*** Data to examine Section Begins ***

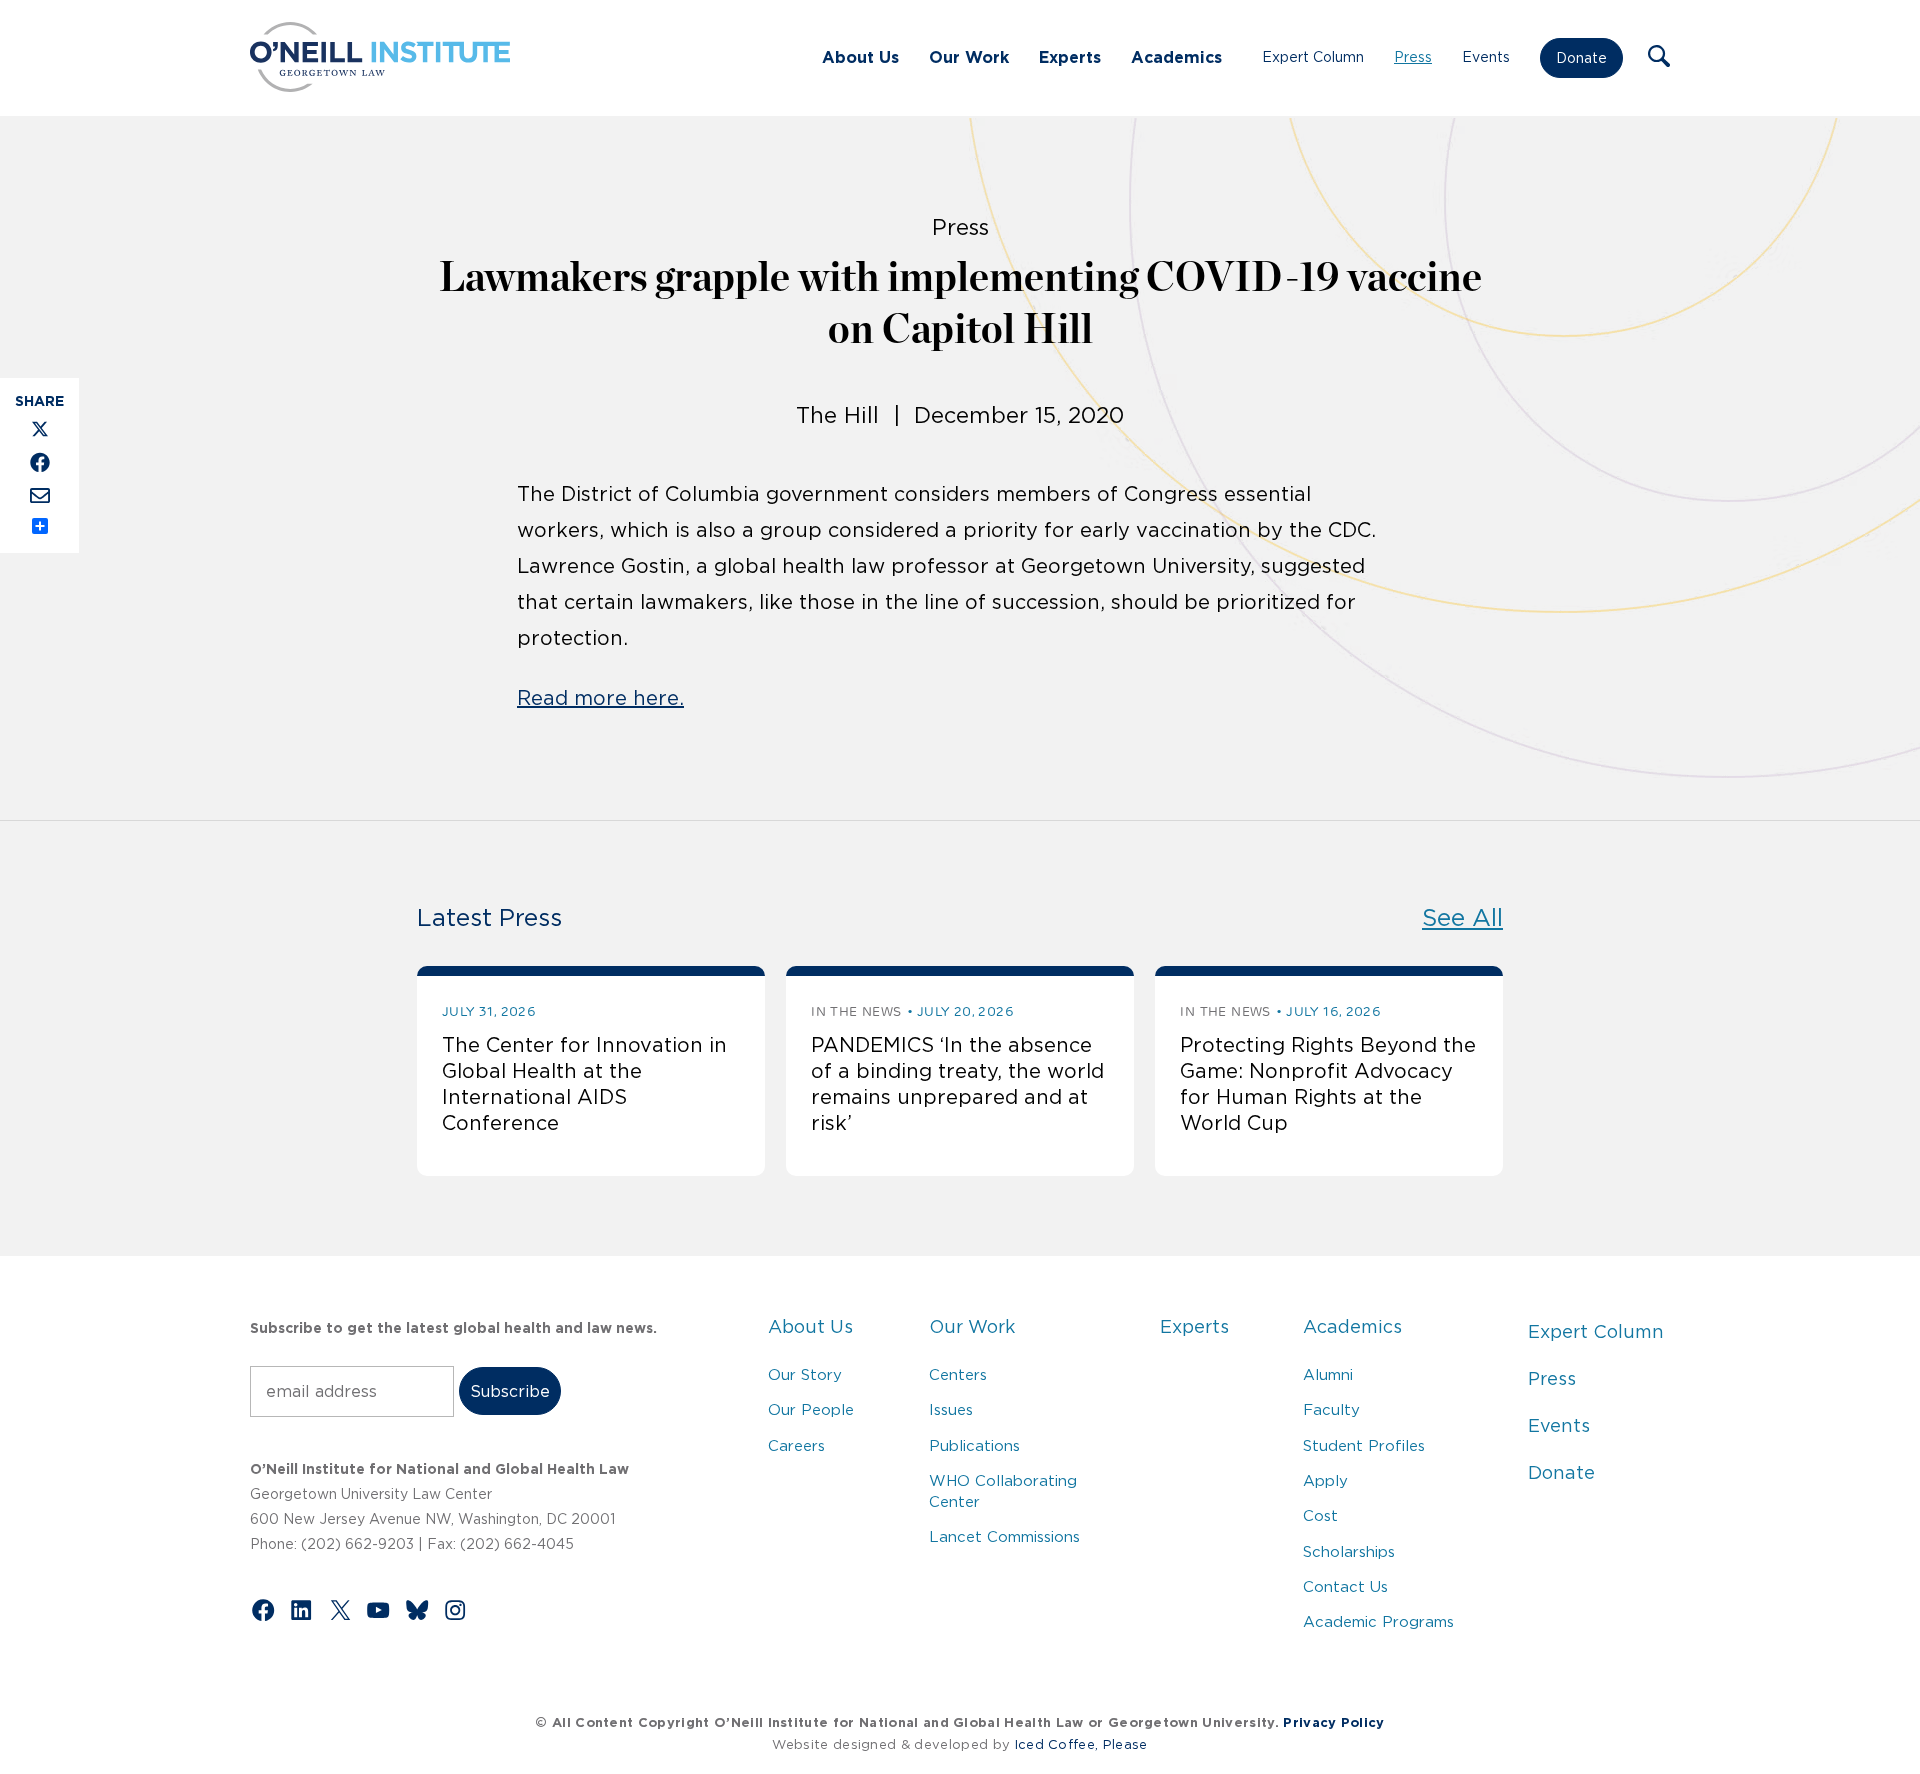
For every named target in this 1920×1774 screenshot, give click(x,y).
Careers (796, 1445)
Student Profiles (1364, 1445)
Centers (958, 1374)
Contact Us (1345, 1586)
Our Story (805, 1374)
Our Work (969, 57)
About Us (860, 57)
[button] (1659, 58)
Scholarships (1349, 1551)
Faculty (1331, 1409)
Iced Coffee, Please (1081, 1744)
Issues (951, 1409)
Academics (1176, 57)
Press (1413, 57)
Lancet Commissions (1004, 1536)
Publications (974, 1445)
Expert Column (1313, 57)
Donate (1581, 58)
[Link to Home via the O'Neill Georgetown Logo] (380, 86)
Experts (1070, 57)
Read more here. (600, 698)
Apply (1325, 1480)
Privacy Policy (1333, 1722)
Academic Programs (1378, 1621)
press (960, 227)
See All (1462, 917)
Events (1486, 57)
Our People (811, 1409)
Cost (1320, 1515)
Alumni (1328, 1374)
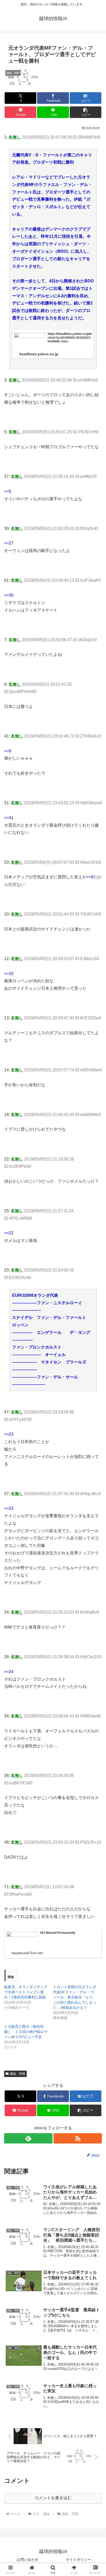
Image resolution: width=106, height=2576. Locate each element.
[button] (86, 112)
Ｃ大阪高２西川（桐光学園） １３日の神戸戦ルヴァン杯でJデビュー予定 (25, 2031)
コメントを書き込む (53, 2498)
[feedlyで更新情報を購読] (28, 2138)
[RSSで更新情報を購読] (78, 2138)
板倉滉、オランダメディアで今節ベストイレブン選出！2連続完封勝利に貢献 (25, 1992)
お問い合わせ (27, 2559)
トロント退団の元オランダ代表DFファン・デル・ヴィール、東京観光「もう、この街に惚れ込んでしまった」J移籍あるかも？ (74, 1997)
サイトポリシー (78, 2559)
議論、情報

*** Data to examine Section Ends ***

Give the data again exactly. Keep the images out.

Response box »
For every named target in this 1920×1774 screenshot, give click(x,y).
Careers (796, 1445)
Student Profiles (1364, 1445)
Centers (958, 1374)
Contact Us (1345, 1586)
Our Story (805, 1374)
Our Work (969, 57)
About Us (860, 57)
[button] (1659, 58)
Scholarships (1349, 1551)
Faculty (1331, 1409)
Iced Coffee, Please (1081, 1744)
Issues (951, 1409)
Academics (1176, 57)
Press (1413, 57)
Lancet Commissions (1004, 1536)
Publications (974, 1445)
Expert Column (1313, 57)
Donate (1581, 58)
[Link to Home via the O'Neill Georgetown Logo] (380, 86)
Experts (1070, 57)
Read more here. (600, 698)
Apply (1325, 1480)
Privacy Policy (1333, 1722)
Academic Programs (1378, 1621)
press (960, 227)
See All (1462, 917)
Events (1486, 57)
Our People (811, 1409)
Cost (1320, 1515)
Alumni (1328, 1374)
Image resolution: width=106, height=2576. Locate each element.
[button] (86, 112)
Ｃ大阪高２西川（桐光学園） １３日の神戸戦ルヴァン杯でJデビュー予定 (25, 2031)
コメントを書き込む (53, 2498)
[feedlyで更新情報を購読] (28, 2138)
[RSSで更新情報を購読] (78, 2138)
板倉滉、オランダメディアで今節ベストイレブン選出！2連続完封勝利に貢献 (25, 1992)
お問い合わせ (27, 2559)
トロント退団の元オランダ代表DFファン・デル・ヴィール、東京観光「もう、この街に惚れ込んでしまった」J移籍あるかも？ (74, 1997)
サイトポリシー (78, 2559)
議論、情報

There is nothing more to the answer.